[Foundation-l] An argument for strong copyleft
Pharos
pharosofalexandria at gmail.com
Mon Apr 7 18:37:31 UTC 2008
On Mon, Apr 7, 2008 at 9:00 AM, Anthony <wikimail at inbox.org> wrote:
> On Mon, Apr 7, 2008 at 8:25 AM, Anthony <wikimail at inbox.org> wrote:
> > On Sun, Apr 6, 2008 at 11:56 PM, Pharos <pharosofalexandria at gmail.com> wrote:
> > > I don't want someone to modify it and put a non-free copyright on the
> > > derivative of my photograph.
> > >
> > > But I don't believe in purity tests either, that seek to dictate the
> > > copyright status of work I had no hand in, and whose only connection
> > > to my photograph is that they might appear on the same page.
> > >
> > Work that you had no hand in cannot be a derivative of your work, so
> > there's really no question about that. However, if your photograph
> > appears in a newspaper article, then you *did* have a hand in that
> > newspaper article.
> >
> > Maybe this is a matter of semantics, but if I look at a newspaper I'd
> > say it generally consists of articles which have pictures in them. I
> > wouldn't say that it has articles and pictures which just happen to
> > appear on the same page.
> >
> Let me expand on that. Say Andrew creates an article, Bill creates a
> photo, and Carrie puts the two together into a newspaper article.
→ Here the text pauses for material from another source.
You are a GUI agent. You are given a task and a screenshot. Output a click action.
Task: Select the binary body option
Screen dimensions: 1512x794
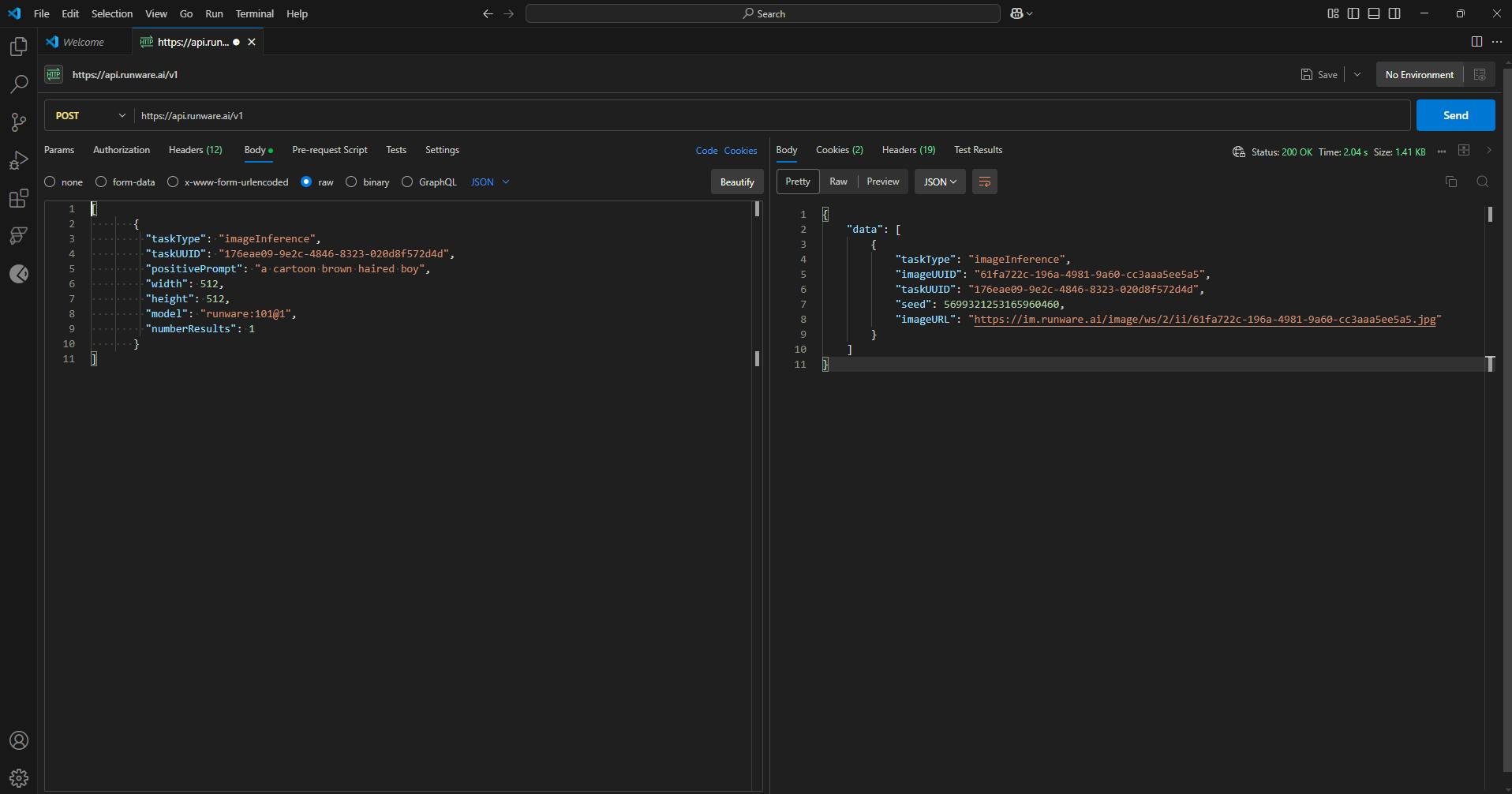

> Andrew sells the article to Carrie under a restrictive license. Bill
> releases his photo under a free, strong copyleft, license.
>
> We have two independent works, an article and a photo, and we have a
> newspaper article which is, at least in my opinion, a derivative of
> both works. Now I agree that it's unrealistic to expect Andrew to
> give away his copyright. He probably makes a living writing newspaper
> articles. On the other hand, most Bill's would find it unfair that
> Carrie gets to profit of his work without giving anything in return.
> This is the reason the Noncommercial-only license (which I dislike) is
> so popular.
I like Carrie profiting. Good for Carrie! What I don't want is
Carrie not using my photo, because he is forced to put totally
unrealistic restrictions on Andrew.
> But there's a simple solution. Carrie can simply buy a license from
> Bill to use the photo in her newspaper article.
I'm not interested in selling my works. I'm interested in giving them away!
I actually want to encourage re-use, and some publisher having to
track me down and make me a special deal is not something that I would
consider part of the free culture process.
> For those Bill's who don't mind Carrie's using their work in this way,
> there's always CC-BY or some other non-copylefted free license.
I want to protect the "freeness" of actual derivatives of my work,
which is why I dislike CC-BY. What I don't want is a purity test for
something that I and most people would not consider a derivative work,
but merely using two works on the same page.